Historic district in Maryland, United States

The Gaithersburg Latitude Observatory is a historic astronomical observatory on DeSellum Avenue in Gaithersburg, Maryland. It was established in 1899 as part of a system of six International Latitude Observatories to precisely measure the wobble of the Earth's rotating axis. The observatory building and adjacent monuments were designated a National Historic Landmark in 1989 as a testament to international scientific cooperation. The observatory was taken out of service in 1982 after automation eliminated the need for human observations; the property is now owned by the city.

==History==
The Gaithersburg Latitude Observatory was one of six observatories — and one of the four original observatories built by 1899 — tracking the degree of "wobble" occurring on the earth's north-south axis and resultant variation of latitude. The Observatory — along with observatories in Cincinnati, Ohio; Ukiah, California; Mizusawa, Japan; Charjui in Russian Turkestan; and Carloforte, Sardina, Italy — performed in concert to carry out a coordinated program of star observation designed to investigate and calculate the degree of earth "wobble" or latitude variation.

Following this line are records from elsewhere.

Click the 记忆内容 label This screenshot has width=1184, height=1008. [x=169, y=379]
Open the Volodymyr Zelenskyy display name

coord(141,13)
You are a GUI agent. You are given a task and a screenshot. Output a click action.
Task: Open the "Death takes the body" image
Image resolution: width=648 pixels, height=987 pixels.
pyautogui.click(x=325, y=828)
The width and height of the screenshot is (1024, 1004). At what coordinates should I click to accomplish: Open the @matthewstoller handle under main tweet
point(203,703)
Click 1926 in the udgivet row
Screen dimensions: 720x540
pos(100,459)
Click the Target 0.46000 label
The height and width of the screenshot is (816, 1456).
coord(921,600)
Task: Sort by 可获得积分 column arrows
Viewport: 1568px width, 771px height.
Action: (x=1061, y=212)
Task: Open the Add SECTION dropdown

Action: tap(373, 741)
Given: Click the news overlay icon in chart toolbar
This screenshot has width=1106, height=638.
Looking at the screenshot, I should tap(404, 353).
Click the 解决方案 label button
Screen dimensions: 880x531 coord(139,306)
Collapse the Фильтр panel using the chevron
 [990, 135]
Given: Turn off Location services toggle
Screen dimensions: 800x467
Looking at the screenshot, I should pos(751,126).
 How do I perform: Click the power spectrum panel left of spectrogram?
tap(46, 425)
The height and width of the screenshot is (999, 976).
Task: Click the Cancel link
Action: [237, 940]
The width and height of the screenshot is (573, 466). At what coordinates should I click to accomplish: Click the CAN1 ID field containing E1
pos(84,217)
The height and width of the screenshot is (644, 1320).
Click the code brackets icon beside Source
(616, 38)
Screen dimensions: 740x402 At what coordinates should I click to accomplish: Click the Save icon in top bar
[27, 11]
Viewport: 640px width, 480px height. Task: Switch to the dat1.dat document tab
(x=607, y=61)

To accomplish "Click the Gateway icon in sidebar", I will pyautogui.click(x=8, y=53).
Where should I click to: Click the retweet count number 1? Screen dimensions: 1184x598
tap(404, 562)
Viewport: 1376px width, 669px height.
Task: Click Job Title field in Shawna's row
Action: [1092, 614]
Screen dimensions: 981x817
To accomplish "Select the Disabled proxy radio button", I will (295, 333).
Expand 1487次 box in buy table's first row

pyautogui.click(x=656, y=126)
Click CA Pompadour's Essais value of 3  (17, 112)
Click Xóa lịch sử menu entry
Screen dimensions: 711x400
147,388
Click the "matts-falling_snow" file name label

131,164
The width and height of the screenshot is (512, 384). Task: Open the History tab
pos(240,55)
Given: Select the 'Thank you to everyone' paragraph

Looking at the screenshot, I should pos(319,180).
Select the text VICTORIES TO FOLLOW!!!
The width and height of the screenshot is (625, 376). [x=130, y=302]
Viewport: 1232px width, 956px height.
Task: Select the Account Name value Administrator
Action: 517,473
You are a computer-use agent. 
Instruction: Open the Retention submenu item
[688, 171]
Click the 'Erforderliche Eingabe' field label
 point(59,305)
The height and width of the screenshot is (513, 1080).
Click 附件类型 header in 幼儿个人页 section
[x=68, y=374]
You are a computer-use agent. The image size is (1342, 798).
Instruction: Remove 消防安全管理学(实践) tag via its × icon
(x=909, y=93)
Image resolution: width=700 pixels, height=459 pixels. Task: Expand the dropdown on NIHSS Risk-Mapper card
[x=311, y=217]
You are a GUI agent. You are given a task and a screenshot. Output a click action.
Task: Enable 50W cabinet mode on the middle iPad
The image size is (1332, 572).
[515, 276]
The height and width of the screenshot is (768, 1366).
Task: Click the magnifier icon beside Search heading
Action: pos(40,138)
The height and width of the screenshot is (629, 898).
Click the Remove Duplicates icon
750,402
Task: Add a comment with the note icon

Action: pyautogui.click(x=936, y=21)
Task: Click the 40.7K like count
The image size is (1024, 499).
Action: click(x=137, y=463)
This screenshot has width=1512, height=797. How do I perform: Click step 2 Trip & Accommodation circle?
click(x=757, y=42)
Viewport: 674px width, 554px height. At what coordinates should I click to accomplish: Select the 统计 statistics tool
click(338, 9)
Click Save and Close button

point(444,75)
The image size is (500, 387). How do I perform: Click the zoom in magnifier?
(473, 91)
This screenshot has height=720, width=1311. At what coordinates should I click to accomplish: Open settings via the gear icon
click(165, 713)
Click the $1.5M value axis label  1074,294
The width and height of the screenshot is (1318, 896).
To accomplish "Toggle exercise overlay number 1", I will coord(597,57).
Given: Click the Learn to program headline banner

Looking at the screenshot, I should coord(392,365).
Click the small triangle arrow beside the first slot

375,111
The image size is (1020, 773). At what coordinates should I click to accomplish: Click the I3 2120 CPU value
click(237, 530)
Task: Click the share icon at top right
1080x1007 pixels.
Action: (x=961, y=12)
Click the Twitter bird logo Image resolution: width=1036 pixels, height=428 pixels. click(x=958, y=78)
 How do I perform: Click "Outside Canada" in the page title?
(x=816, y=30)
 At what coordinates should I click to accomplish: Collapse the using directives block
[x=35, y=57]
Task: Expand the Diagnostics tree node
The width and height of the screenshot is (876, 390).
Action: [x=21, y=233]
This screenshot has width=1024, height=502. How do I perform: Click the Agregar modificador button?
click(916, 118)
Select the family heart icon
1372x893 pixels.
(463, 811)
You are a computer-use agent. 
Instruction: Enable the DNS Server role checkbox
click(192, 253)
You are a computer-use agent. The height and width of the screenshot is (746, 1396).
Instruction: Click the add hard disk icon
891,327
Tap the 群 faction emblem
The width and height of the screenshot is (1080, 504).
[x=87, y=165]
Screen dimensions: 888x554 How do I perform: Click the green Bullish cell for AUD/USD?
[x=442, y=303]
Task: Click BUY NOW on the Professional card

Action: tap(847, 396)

On the grounds of the Gaithersburg Latitude Observatory stands a plaque that reads:

This small framed structure played a key role in the scientific investigation of the Earth's rotation. In 1898, the International Geodetic Association established a network of observatories to measure the wobble of the planet on its axis by plotting the locations of specific stars. This hilltop in Gaithersburg was chosen together with sites in California, Italy, Japan, and the Soviet Union. All five lay along the same latitude (39° 8' N). The American Stations were supervised by the United States Coast and Geodetic Survey. The observatory's roof was designed to part in the middle on two sets of tracks to expose the reflecting telescope inside to the night sky. Its slatted exterior walls stabilize the inside air to limit the effects of the temperatures on the accuracy of the telescope. The building's white paint minimizes heat retention that creates air turbulence around the telescope at night, distorting the stars. Knowledge gained from the observations recorded here nightly until 1982 assisted scientists in the study of the Earth's geophysical make-up and aided spacecraft orbiting the planet and navigating the universe.

A second portion of the observatory was constructed to house the Photographic Zenith Tube. The observers used the Photographic Zenith Tube to capture picture data using the Zenith telescope as a guide of alignment and star track. However, nothing now remains of this addition to the Gaithersburg Latitude Observatory.

==History==
The Gaithersburg observatory was established as part of the International Polar Motion Service in 1899. The Gaithersburg observatory was built by Edwin Smith, chief of the Instrument Division of the U.S. Coast and Geodetic Survey, who had conducted similar measurements as a volunteer in 1891-92 from his home in Rockville, Maryland. During its operation twelve groups of stars were studied in the program, each group containing six pairs of stars. Each night, the station observed two of the star groups along a preset schedule and later compared the data against the measurements taken by the five sister stations. The station operated on this schedule until 1915, when it was temporarily closed as a result of economy measures. Operations resumed in 1932 and continued until 1982 when advances in computer technology and satellite observations rendered it obsolete, although data collected by the observatory over the years still has use to scientists, and has been applied to studies of polar motion, the physical properties of the Earth, climatology and satellite tracking and navigation.

==Description==
The Gaithersburg Latitude Observatory stands on the north side of DeSellum Avenue, just north of the Gaithersburg High School campus. The building measures 13 ft square with a small gable-roofed louvered entrance porch on the west side. There is a small shed-roofed addition on the east side. The structure rests on a mortar and fieldstone foundation. Each gable features a decorative wood five-pointed star. A metal ventilator is mounted over each half-section's roof, topped with similar metal star. A system of metal-capped wood rails allows the building to be pulled apart in the middle using ropes and pulleys. The halves operate independently. The structure is double-walled, with an inner frame of 4×4s sheathed with tongue-and-groove boards, separated by 9 in from the outer, louvered wall, also framed with 4×4s.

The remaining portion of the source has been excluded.